別の龍の伝説についての記事でご紹介したことがあるのですが、俵藤太の百足退治というお話があります。
このお話は、琵琶湖の龍宮に棲む龍のために、俵藤太(藤原秀郷)という平安時代の武将が百足を退治したというものですが、それによって俵藤太は龍から10種の宝物を貰います。この10種の宝物は太刀や鎧甲(よろいかぶと)、梵鐘や旗、砂金袋、米が無くならない米俵など様々ですが、そのなかに童子というものがあります。

 
この童子とは、「如意童子」「心得童子」と呼ばれるもので、伝承では「龍二郎」と「龍八」という名前であったとか、「龍太郎」と「龍次郎」という2人であったとか、とにかく2人の童子であったそうです。如意童子・心得童子とは、何かを命じなくても主人の心の中を知り、それをかなえたり用をたしたりしてくれる存在なのだそうです。
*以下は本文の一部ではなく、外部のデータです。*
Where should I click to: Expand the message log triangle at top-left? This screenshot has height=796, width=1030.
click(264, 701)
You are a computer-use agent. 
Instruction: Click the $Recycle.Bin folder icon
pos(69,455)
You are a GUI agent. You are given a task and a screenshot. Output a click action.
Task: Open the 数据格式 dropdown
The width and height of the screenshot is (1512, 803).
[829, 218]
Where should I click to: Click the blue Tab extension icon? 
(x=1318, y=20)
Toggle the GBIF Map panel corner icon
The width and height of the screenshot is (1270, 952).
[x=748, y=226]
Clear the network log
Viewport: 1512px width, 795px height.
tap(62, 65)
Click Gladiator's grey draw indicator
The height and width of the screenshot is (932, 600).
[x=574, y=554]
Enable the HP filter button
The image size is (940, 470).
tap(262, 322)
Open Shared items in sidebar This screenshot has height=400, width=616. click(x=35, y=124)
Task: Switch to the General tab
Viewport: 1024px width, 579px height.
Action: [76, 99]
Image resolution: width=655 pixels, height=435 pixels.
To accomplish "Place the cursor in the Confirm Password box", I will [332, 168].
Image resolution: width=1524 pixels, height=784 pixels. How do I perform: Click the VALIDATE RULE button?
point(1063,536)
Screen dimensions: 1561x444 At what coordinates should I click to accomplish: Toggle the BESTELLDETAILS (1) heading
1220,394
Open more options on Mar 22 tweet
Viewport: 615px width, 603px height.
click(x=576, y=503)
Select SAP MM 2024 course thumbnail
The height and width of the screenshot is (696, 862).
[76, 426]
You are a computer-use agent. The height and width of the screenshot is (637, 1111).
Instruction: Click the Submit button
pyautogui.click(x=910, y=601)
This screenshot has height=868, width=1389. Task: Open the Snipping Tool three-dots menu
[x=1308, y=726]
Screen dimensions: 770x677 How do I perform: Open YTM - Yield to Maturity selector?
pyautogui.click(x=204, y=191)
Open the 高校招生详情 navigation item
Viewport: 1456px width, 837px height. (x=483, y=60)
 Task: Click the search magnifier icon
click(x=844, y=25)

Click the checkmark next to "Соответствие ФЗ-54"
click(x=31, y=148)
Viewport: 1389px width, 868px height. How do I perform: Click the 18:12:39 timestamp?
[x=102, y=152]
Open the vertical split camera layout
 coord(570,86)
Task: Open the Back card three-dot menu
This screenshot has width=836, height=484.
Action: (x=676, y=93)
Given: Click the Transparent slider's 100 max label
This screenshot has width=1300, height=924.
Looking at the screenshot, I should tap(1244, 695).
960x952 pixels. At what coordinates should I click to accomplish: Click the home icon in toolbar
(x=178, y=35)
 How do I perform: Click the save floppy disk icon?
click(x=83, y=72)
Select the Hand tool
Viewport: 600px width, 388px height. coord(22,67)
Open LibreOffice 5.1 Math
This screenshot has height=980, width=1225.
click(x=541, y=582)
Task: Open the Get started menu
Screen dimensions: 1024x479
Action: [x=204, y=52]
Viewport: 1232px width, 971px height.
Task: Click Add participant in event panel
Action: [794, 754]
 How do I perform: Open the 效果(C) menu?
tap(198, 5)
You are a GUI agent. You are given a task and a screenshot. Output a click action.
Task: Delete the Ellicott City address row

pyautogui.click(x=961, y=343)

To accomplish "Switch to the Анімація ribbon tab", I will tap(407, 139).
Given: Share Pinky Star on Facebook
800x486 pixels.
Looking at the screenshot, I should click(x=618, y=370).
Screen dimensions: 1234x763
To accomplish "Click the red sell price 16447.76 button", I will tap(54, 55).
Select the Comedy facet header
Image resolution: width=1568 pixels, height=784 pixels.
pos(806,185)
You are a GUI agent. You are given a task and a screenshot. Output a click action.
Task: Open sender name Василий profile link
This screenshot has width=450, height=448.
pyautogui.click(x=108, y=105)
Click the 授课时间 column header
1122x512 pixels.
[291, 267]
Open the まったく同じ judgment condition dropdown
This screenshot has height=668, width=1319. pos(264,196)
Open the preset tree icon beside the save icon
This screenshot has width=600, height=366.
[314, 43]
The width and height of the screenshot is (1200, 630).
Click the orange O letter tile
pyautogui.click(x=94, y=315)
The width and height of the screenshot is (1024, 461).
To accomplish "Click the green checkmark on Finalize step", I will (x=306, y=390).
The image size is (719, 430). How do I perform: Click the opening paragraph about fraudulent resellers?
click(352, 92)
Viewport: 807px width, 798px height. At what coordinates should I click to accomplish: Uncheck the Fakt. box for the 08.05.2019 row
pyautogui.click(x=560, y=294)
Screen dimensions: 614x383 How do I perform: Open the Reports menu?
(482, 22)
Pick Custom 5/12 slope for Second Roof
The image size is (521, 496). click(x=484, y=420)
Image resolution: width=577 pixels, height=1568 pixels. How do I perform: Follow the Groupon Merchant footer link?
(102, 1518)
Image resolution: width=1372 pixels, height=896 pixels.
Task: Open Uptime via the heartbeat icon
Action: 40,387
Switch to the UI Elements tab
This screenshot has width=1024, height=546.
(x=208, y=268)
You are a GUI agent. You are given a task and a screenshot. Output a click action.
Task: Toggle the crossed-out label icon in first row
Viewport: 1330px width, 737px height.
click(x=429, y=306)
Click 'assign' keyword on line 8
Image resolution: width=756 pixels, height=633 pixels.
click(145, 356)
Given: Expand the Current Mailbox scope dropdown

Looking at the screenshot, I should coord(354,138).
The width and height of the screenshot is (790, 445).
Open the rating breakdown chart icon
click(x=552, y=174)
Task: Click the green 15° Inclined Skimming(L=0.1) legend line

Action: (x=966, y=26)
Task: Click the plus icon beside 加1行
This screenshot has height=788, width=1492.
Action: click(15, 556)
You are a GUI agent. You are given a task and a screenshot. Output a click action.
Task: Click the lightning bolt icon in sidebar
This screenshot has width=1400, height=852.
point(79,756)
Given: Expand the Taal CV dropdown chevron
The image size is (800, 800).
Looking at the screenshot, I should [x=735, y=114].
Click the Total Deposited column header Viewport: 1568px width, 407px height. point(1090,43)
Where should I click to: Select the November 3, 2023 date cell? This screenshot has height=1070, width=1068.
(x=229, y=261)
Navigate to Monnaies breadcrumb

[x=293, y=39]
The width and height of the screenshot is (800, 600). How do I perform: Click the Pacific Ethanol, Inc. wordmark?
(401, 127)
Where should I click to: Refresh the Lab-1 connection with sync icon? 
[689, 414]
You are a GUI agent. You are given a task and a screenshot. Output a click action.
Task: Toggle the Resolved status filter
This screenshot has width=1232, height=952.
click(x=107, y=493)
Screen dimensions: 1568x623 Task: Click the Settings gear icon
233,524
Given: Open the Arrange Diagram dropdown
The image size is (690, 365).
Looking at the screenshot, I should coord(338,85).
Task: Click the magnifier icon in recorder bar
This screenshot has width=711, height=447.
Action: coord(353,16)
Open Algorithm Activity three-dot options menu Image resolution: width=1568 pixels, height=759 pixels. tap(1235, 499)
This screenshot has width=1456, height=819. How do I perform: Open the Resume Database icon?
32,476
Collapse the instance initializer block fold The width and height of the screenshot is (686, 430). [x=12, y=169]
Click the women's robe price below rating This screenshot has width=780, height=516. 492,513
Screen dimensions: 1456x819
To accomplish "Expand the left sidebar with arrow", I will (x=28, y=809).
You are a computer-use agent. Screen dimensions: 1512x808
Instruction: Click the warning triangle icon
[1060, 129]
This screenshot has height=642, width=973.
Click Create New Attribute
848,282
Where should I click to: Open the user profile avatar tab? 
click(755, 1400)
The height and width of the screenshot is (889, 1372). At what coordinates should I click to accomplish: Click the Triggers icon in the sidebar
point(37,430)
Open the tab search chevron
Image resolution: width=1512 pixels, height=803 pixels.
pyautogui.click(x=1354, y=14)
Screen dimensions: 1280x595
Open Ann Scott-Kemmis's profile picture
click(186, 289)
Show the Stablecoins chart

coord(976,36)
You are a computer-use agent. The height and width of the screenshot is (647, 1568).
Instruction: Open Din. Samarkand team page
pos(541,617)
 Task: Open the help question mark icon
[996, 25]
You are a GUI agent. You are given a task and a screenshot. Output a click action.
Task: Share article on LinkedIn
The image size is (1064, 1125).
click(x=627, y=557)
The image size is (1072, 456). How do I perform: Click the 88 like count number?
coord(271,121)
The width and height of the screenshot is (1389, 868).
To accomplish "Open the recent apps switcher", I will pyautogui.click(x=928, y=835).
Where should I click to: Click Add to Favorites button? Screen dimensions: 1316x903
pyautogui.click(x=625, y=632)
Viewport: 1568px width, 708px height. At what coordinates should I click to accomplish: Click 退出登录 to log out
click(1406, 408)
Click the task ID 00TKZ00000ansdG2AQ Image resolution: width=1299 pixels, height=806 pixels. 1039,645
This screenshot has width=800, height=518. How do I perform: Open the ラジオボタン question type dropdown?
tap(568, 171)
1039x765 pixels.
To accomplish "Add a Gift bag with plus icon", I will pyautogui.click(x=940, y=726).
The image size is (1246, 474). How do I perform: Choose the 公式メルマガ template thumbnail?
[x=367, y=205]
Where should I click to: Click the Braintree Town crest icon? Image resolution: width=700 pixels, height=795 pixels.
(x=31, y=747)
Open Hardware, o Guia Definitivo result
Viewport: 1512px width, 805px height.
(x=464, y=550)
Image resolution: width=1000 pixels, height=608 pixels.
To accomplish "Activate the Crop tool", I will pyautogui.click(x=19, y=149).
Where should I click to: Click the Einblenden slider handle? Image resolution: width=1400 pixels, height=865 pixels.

つまり、仏教において密教の高僧や修験道の行者が使役する神霊や鬼神である「護法童子」や、陰陽師が使う「式神」と同じものだと言えます。

 
また龍が持つと言われる、何でも願いを叶える宝物「如意宝珠」が童子の姿になったものとも言われています。
このように龍から贈られた10種のなかで、この童子という宝物は主人の願いを叶えてくれるものだったのです。

 

 

童子は富みをもたらす象徴でもあった??

昔話の「一寸法師」では、身長が3センチしかない小さな童子である一寸法師は、鬼を退治して鬼が持っていた「打出の小槌」を手に入れ、自分の身体を大きくするとともに、小槌を振って金銀を出して栄えます。

 
また「龍宮童子」という昔話では、いつも水の中に薪などを投げ入れていた貧しい男(またはお爺さん)が龍宮に贈り物をしたとして招かれ、お土産に醜い童子をもらって帰ります。その童子がいる間は家が裕福になるのですが、童子が去ると元の貧乏に戻ってしまいます。龍宮童子の昔話のなかには、その醜い童子の身体から米や砂金がぽろぽろ出てきたというお話もあるそうです。
このお話などは童子がいる間は家が富み栄え、いなくなると没落するという、まさに座敷わらしとおなじシチュエーションですね。

 
このように、昔話や伝説には富みをもたらす童子が登場し、座敷わらしの伝承とつながることが指摘されています。富みをもたらし豊かにしてくれる童子が存在するということが、日本人の伝承や記憶、もしかしたら心の中の願いに刻まれていたのかも知れません。